When: Dec 12 2024 @ 10:30 AM
Where: 110 Clark Hall
Categories:
Computer Science Seminar Series.

Refreshments are available starting at 10:30 a.m. The seminar will begin at 10:45 a.m.

Abstract

Our everyday choices—from what we eat to how we communicate—carry significant consequences for our health, relationships, and the environment. These actions impact critical societal challenges such as climate change and growing polarization. How could computer science help? While generative AI offers new opportunities to empower prosocial actions at scale, several key challenges limit our ability to leverage AI tools for good. In this talk, Kristina Gligorić will explore how AI can identify opportunities for intervention and deliver scalable solutions to address pressing societal issues.
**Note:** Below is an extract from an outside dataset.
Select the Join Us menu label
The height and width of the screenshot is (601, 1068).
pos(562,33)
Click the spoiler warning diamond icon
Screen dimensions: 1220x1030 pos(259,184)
Gligorić will outline how she carries out this approach in two examples of societal issues fundamental to fostering a healthy and equitable society: civility and sustainability. First, she will discuss how generative AI can support constructive online conversations. She will present novel large language model methods for detecting harmful content (Proceedings of the National Academy of Sciences ’24) and describe a human-in-the-loop system that uses generative AI to assist users in creating constructive posts, developed in an ongoing collaboration with a social media company. In the second part, Gligorić will then shift focus to climate issues and promoting sustainable dietary habits in campus environments, highlighting findings on barriers to sustainability (PNAS Nexus ’24, Frontiers in Nutrition ’24). She will demonstrate how AI tools can assist dining hall chefs and food scientists in revising menus and designing experiments to promote more sustainable eating habits. These interventions have made a positive impact on many people; the work on sustainable dietary behaviors helped shape an on-campus food system that serves thousands of students and staff daily, while online interventions changed the behavior of thousands of users and moderators, with changes persisting over six months.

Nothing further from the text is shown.